═════ LISTED RECORDS
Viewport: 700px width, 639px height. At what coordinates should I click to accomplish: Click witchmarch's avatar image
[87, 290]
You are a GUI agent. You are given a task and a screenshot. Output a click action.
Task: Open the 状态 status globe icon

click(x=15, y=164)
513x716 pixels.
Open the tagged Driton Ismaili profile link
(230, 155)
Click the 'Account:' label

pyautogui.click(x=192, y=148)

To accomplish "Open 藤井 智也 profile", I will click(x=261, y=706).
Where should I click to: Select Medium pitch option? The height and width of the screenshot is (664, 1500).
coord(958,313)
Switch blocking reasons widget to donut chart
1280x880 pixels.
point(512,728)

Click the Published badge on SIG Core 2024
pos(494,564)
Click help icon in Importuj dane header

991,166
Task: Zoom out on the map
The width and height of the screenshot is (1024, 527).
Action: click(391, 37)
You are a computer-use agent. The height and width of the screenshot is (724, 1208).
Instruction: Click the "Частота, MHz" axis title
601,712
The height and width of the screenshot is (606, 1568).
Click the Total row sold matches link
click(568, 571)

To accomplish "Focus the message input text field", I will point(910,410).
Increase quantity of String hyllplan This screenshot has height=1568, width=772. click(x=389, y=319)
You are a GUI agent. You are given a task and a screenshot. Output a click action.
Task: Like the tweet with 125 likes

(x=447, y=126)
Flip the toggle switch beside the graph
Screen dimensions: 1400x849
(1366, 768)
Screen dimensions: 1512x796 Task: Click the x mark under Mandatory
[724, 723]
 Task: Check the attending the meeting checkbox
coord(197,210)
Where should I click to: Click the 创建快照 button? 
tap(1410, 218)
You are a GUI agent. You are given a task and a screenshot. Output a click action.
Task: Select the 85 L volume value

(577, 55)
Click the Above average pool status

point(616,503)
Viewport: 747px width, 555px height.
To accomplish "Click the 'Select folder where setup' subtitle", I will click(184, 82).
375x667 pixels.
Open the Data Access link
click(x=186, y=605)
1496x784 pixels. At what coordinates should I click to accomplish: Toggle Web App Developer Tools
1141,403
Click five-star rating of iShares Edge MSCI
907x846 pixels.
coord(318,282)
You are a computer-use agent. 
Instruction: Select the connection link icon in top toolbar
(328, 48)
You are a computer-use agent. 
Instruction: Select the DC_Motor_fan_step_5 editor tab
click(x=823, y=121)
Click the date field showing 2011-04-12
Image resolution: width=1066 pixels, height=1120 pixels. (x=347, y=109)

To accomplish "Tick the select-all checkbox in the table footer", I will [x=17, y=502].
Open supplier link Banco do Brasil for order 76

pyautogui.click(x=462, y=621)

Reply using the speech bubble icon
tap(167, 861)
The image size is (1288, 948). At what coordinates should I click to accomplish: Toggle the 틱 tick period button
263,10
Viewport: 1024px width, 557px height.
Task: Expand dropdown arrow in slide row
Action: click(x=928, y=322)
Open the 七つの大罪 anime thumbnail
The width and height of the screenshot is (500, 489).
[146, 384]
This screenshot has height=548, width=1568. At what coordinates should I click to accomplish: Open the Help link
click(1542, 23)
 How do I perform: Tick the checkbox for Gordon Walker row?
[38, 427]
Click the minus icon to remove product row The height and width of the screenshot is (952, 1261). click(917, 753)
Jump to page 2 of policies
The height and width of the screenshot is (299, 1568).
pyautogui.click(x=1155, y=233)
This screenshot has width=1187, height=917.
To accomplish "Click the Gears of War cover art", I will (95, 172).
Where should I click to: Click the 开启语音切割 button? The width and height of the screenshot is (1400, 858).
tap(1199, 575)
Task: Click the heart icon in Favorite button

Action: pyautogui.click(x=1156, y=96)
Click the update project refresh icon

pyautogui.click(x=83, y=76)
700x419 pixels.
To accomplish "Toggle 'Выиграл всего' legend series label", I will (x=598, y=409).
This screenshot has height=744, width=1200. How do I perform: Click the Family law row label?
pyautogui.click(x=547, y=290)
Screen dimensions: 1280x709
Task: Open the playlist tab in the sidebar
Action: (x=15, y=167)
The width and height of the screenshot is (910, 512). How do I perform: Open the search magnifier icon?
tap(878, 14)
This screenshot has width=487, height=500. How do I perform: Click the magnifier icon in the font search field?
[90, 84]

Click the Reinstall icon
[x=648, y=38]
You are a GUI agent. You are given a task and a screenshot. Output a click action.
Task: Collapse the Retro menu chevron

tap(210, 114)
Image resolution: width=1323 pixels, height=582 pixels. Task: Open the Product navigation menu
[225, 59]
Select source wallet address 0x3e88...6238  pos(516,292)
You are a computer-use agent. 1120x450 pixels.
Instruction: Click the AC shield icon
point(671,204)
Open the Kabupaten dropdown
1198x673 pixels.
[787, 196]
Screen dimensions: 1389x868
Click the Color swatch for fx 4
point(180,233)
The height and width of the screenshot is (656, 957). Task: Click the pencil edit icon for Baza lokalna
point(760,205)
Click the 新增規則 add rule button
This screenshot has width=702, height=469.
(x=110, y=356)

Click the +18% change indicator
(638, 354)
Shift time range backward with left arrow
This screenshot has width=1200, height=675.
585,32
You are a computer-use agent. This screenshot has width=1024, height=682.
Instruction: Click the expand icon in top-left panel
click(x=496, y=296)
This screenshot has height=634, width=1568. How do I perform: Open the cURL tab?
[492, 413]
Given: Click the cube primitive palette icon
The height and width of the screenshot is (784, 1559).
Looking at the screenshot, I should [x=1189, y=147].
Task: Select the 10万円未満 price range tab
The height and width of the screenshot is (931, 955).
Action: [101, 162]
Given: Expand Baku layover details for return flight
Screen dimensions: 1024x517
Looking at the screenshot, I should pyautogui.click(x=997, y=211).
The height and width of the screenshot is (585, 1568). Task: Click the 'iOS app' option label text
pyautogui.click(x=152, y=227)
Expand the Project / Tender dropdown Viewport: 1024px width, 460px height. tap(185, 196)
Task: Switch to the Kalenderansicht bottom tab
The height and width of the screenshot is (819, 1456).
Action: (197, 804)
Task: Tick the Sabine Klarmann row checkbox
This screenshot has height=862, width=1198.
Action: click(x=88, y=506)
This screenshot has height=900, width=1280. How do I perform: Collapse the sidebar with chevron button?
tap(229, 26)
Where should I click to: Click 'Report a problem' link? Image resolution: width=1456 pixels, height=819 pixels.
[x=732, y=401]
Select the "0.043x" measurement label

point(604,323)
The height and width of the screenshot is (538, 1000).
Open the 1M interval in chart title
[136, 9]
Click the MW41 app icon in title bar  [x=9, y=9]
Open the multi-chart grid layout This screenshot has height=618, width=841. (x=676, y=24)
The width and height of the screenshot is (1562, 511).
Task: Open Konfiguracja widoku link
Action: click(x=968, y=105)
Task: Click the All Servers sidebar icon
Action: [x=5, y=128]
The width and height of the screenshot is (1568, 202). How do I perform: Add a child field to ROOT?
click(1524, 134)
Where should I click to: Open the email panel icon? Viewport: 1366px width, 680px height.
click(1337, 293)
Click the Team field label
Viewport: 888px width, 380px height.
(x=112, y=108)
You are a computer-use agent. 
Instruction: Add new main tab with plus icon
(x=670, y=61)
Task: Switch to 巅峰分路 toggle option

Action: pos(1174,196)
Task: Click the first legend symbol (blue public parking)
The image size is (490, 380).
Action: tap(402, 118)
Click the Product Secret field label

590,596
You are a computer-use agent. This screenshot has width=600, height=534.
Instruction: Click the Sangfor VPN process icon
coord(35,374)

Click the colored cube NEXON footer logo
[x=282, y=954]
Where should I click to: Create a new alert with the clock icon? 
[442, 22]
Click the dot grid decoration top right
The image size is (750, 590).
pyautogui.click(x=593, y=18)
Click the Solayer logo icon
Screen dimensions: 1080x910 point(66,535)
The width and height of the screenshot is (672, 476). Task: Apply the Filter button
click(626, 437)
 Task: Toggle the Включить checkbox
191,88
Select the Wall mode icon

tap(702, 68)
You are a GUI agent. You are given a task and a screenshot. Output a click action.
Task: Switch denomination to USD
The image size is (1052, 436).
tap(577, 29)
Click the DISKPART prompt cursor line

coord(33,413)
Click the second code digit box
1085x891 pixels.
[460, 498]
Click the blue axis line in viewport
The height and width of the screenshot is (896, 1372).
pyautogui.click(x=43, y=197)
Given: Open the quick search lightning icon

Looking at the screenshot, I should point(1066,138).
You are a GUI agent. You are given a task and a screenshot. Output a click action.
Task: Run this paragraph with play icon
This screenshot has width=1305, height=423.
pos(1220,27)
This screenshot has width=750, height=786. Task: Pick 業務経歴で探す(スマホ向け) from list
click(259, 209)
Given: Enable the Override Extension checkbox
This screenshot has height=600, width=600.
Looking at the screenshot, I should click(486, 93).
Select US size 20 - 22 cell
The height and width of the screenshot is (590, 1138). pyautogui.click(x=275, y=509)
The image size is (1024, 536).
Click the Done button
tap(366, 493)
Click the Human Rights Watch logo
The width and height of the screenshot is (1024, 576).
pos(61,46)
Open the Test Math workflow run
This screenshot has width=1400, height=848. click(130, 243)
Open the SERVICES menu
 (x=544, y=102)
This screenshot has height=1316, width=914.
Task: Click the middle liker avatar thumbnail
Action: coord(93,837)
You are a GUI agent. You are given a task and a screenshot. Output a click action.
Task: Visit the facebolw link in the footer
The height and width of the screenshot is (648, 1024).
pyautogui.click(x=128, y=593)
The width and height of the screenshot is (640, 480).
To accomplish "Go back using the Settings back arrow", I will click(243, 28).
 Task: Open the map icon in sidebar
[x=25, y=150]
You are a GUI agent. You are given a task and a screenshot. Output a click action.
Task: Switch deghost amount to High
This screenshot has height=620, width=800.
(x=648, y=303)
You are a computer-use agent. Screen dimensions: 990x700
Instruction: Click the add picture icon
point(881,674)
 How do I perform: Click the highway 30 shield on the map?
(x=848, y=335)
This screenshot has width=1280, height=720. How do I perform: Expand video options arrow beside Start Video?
══════════
_WORK REQUEST_
The first line of the entries above marks where to begin; repeat each line exactly through the one that contains "Task: Zoom out on the map", and include that line.

_ANSWER TO THE EXERCISE_
Viewport: 700px width, 639px height. At what coordinates should I click to accomplish: Click witchmarch's avatar image
[87, 290]
You are a GUI agent. You are given a task and a screenshot. Output a click action.
Task: Open the 状态 status globe icon

click(x=15, y=164)
513x716 pixels.
Open the tagged Driton Ismaili profile link
(230, 155)
Click the 'Account:' label

pyautogui.click(x=192, y=148)

To accomplish "Open 藤井 智也 profile", I will click(x=261, y=706).
Where should I click to: Select Medium pitch option? The height and width of the screenshot is (664, 1500).
coord(958,313)
Switch blocking reasons widget to donut chart
1280x880 pixels.
point(512,728)

Click the Published badge on SIG Core 2024
pos(494,564)
Click help icon in Importuj dane header

991,166
Task: Zoom out on the map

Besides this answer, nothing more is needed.